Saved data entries
=== Section Start ===

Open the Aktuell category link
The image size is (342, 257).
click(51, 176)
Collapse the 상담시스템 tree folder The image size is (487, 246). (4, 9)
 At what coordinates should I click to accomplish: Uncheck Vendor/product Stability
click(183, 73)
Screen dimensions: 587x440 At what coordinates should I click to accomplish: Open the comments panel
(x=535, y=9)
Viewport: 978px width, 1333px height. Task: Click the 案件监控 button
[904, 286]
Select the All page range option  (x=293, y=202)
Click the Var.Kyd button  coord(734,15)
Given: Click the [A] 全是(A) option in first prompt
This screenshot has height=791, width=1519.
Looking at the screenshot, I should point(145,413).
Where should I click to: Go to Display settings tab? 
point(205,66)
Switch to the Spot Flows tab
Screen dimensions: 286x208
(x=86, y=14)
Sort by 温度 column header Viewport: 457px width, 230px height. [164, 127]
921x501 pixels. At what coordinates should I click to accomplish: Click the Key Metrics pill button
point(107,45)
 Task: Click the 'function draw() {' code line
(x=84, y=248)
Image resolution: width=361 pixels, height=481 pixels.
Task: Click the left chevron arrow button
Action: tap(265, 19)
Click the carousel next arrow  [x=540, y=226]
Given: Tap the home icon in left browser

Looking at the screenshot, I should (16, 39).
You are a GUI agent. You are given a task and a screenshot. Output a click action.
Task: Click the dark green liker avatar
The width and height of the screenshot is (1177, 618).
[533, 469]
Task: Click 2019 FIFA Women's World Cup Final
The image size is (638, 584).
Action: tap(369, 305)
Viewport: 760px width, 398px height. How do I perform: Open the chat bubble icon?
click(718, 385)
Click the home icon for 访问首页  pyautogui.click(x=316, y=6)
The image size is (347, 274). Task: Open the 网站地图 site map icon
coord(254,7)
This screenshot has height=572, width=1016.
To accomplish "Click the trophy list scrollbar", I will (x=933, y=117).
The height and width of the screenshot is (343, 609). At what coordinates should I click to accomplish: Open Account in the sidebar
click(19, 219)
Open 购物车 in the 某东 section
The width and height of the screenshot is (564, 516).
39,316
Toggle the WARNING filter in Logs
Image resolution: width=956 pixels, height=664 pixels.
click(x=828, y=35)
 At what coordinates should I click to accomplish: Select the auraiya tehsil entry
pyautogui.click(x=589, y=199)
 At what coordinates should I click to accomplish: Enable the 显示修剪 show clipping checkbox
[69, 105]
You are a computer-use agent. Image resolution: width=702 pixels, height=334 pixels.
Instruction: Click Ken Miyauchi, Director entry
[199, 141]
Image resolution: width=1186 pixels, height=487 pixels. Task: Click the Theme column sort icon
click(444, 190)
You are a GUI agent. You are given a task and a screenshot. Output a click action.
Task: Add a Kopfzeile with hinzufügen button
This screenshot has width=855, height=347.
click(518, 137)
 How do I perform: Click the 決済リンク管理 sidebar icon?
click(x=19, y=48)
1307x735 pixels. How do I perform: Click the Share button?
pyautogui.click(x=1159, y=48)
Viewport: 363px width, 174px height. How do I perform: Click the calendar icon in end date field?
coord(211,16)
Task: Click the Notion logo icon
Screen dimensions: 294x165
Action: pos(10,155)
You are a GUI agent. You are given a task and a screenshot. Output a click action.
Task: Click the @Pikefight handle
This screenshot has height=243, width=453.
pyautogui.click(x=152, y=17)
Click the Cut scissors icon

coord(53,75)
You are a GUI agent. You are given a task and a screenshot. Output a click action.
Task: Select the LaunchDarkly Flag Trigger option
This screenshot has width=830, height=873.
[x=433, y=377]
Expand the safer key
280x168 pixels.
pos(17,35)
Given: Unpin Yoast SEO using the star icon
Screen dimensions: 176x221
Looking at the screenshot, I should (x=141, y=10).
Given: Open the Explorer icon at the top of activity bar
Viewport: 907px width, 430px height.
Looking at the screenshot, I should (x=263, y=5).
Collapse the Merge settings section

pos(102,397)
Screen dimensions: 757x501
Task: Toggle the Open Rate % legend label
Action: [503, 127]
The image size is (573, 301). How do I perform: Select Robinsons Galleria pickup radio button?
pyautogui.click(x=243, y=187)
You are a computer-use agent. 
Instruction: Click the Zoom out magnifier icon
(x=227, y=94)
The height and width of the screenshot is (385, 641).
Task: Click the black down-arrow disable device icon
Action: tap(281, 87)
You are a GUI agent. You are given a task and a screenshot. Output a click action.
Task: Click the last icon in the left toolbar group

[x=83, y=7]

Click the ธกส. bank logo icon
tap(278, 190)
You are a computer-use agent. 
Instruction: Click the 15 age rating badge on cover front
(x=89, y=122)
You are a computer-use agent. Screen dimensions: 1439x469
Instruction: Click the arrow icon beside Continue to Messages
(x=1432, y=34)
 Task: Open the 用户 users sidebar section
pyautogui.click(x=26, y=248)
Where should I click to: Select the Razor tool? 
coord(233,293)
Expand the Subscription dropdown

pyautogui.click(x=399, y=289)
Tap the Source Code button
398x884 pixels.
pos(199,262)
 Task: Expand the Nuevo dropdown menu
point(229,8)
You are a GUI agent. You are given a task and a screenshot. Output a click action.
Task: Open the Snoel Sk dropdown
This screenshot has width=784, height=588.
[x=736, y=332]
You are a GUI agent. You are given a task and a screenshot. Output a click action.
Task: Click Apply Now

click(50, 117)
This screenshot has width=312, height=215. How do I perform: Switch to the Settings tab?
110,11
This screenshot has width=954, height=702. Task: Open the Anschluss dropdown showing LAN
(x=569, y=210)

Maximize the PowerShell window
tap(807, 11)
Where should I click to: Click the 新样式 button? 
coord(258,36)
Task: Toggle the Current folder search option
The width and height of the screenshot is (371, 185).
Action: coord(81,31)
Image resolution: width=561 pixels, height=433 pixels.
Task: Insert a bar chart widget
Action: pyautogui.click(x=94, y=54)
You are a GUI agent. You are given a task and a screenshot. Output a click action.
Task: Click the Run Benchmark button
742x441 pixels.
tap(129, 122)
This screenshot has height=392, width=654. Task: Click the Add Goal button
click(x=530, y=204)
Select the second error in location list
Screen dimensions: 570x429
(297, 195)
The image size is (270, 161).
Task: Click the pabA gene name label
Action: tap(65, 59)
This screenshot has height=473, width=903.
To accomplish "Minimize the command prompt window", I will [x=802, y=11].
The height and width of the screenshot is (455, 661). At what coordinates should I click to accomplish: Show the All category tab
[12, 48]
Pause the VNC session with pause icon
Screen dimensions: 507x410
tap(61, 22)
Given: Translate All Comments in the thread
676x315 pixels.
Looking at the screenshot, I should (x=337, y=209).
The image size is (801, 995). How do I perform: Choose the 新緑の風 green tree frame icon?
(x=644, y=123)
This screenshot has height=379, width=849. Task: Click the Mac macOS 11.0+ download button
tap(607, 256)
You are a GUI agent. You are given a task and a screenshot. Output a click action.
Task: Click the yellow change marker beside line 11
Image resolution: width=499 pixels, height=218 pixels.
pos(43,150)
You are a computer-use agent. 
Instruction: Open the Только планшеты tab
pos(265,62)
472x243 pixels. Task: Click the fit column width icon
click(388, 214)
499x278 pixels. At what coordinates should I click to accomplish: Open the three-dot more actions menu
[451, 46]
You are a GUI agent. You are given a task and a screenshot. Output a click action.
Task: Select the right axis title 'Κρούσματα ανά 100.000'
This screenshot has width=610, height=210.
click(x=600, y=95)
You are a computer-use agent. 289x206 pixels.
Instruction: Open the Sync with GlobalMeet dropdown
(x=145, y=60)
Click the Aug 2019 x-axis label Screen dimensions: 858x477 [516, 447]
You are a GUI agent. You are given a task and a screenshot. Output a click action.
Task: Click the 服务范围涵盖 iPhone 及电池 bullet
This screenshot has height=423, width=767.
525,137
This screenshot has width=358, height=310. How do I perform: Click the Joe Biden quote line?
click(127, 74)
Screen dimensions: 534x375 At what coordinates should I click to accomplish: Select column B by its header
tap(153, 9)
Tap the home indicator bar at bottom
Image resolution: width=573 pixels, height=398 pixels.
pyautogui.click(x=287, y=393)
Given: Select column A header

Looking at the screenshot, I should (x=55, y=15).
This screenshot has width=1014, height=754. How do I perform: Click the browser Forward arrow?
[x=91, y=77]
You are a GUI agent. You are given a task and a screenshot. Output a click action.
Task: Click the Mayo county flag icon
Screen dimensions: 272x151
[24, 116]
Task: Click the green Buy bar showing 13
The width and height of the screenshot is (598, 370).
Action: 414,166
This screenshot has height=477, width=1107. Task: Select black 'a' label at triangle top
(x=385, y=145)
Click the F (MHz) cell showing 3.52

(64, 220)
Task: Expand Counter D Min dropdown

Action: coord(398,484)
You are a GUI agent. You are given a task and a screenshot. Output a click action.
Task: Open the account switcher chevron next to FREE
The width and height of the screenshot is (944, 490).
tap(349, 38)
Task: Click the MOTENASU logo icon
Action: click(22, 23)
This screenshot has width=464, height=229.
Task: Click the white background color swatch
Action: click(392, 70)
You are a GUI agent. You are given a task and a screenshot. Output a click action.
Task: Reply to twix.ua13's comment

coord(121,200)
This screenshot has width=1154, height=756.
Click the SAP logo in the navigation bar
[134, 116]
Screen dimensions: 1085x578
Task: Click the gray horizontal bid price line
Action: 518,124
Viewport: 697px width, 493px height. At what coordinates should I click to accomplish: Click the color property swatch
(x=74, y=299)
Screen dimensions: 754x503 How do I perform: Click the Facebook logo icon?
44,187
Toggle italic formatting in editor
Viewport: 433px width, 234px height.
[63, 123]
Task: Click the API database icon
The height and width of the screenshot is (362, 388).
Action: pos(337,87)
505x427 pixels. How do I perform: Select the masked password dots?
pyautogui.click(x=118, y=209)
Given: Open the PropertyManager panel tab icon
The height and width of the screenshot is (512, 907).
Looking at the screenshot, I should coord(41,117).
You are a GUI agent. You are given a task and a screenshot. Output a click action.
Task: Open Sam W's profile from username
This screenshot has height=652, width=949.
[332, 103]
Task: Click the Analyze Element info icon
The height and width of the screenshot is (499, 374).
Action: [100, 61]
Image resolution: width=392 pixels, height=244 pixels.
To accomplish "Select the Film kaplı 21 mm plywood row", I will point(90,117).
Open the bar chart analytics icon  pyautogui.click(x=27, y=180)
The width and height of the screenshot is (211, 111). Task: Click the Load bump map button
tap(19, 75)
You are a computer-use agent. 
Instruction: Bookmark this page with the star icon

=== Section End ===

• [Task goal]:
Go to the line with "The image size is (347, 274)." in the entries above and repeat every line from there through the line with "Task: Click the Notion logo icon", exactly and with no other text.

• [Answer area]:
The image size is (347, 274). Task: Open the 网站地图 site map icon
coord(254,7)
This screenshot has height=572, width=1016.
To accomplish "Click the trophy list scrollbar", I will (x=933, y=117).
The height and width of the screenshot is (343, 609). At what coordinates should I click to accomplish: Open Account in the sidebar
click(19, 219)
Open 购物车 in the 某东 section
The width and height of the screenshot is (564, 516).
39,316
Toggle the WARNING filter in Logs
Image resolution: width=956 pixels, height=664 pixels.
click(x=828, y=35)
 At what coordinates should I click to accomplish: Select the auraiya tehsil entry
pyautogui.click(x=589, y=199)
 At what coordinates should I click to accomplish: Enable the 显示修剪 show clipping checkbox
[69, 105]
You are a computer-use agent. Image resolution: width=702 pixels, height=334 pixels.
Instruction: Click Ken Miyauchi, Director entry
[199, 141]
Image resolution: width=1186 pixels, height=487 pixels. Task: Click the Theme column sort icon
click(444, 190)
You are a GUI agent. You are given a task and a screenshot. Output a click action.
Task: Add a Kopfzeile with hinzufügen button
This screenshot has width=855, height=347.
click(518, 137)
 How do I perform: Click the 決済リンク管理 sidebar icon?
click(x=19, y=48)
1307x735 pixels. How do I perform: Click the Share button?
pyautogui.click(x=1159, y=48)
Viewport: 363px width, 174px height. How do I perform: Click the calendar icon in end date field?
coord(211,16)
Task: Click the Notion logo icon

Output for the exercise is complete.